Certaines pratiques magico-religieux, relevant des sociétés secrètes, sont observées au sein de certaines ethnies, et sont une affaire des initiés et soustraits aux regards profanes :

  • C'est le cas, par exemple, du phénomène d'Andjimba (groupes de sorciers capables de faire disparaître un être humain par simple contact avec une source d'eau) chez les Makouas, ethnie du nord du Congo.
  • Les confréries d'Onkéra (confrérie des jumeaux) qui sacralise la naissance des jumeaux et d'Onkani (confrérie des sages) chez les Mbetis et les Tékés.
  • La cérémonie du Tchikoumbi chez les Vilis de Pointe-Noire qui célèbre l'apparition des premières menstrues d'une jeune fille.
  • L'initiation à la circoncision, qui consiste à couper le prépuce d'un jeune garçon (Létsinda ou Satsi) chez les Kotas, les Bambambas, les Kwelés et certains Mbetis, pendant un "festival" qui est une cérémonie symbolisant le courage et la bravoure d'un garçon, dure plus d'un mois. Loin d'être un simple fait de se débarrasser du prépuce, elle marque non seulement le passage d'un adolescent à la vie adulte, mais aussi une adhésion irréversible à un cercle d'initiés solidaires où le dévoilement des secrets d'initiation conduit, sans autre forme de procès à la mort (par une maladie incurable) du traître.

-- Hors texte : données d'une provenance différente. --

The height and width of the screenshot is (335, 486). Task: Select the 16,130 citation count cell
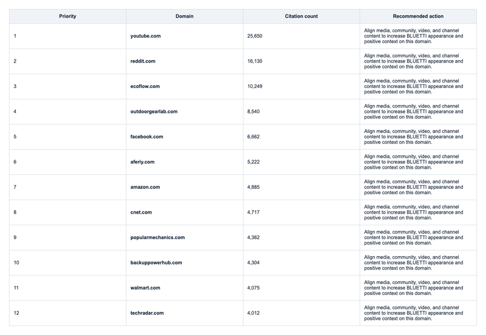tap(255, 61)
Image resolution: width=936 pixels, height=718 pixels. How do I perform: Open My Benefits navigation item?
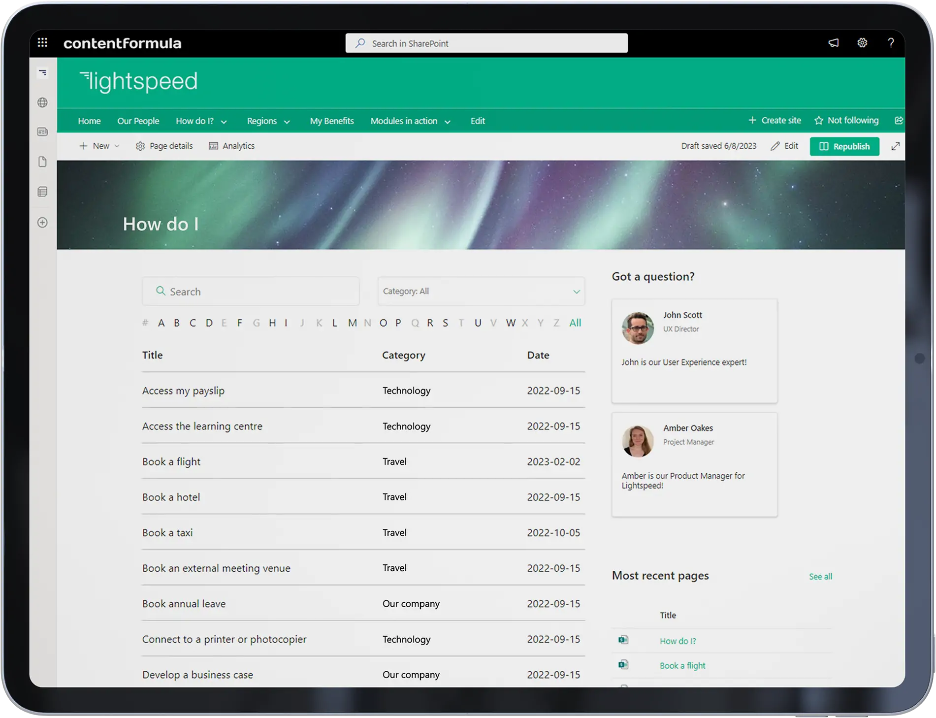pos(331,121)
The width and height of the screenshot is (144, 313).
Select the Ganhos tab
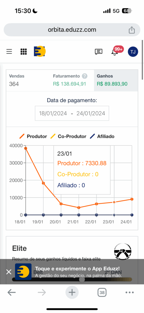[x=116, y=80]
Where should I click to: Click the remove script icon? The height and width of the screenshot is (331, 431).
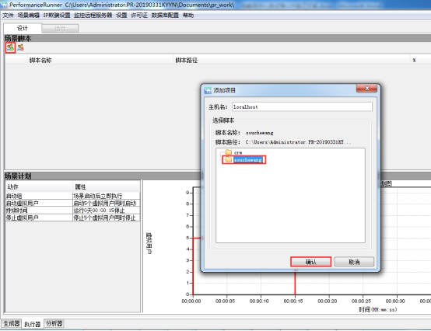(x=20, y=47)
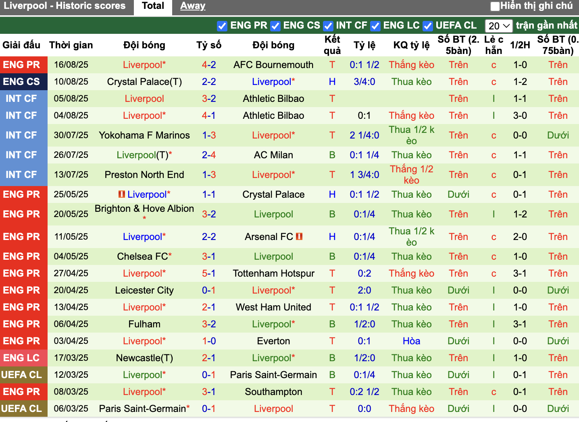Click the Tỷ số column header
Viewport: 579px width, 422px height.
click(x=209, y=45)
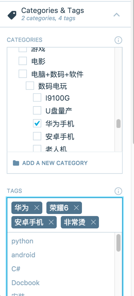
Task: Open the Tags info icon
Action: click(118, 191)
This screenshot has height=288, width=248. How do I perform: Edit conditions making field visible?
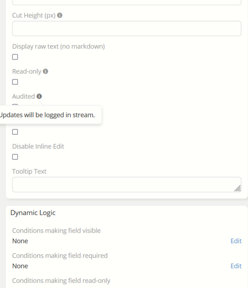click(x=236, y=241)
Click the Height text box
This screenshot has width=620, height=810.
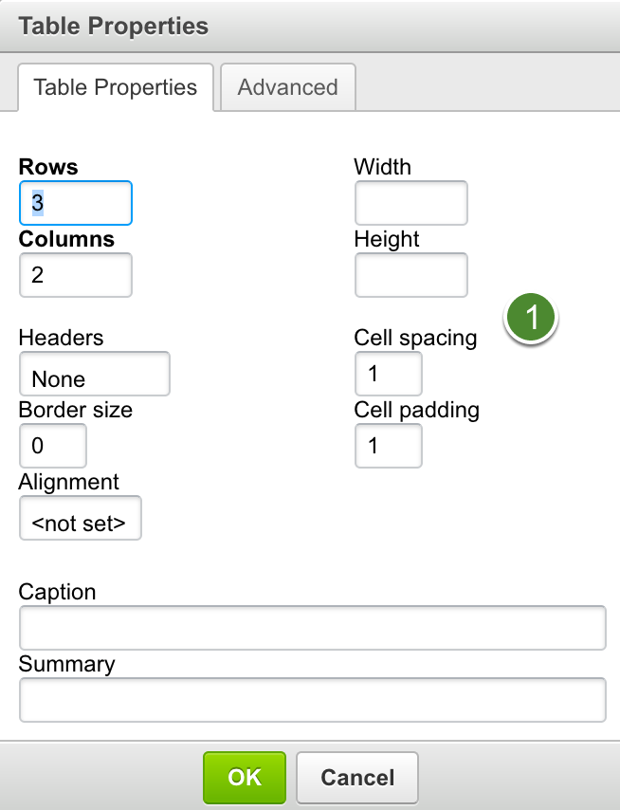click(x=410, y=275)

  • Le Ndzobi : véritable société initiatique et secrète réservée aux hommes est une véritable institution chez les Mbetis, les Tékés, les Kotas de la Cuvette-Ouest, ainsi que les Obambas et les Nzabis. C'est un ensemble de croyances et de pratiques magico-cultuelles ayant pour buts de soigner les malades, de punir les malfaiteurs (voleurs, assassins, comploteurs, sorciers etc.) et de protéger la société. Les rites (culte, initiation, sacrifices) du Ndjobi sont réservés aux seuls initiés et entourés d'un secret total. La violation de ces principes et de l'espace du sanctuaire (situé toujours en forêt) est sanctionnée par une mort brutale du contrevenant. Cependant, l'adhésion n'est pas irréversible, car un initié peut, selon son vouloir, cesser d'appartenir au groupe et demander l'anéantissement des pouvoirs qu'il avait acquis.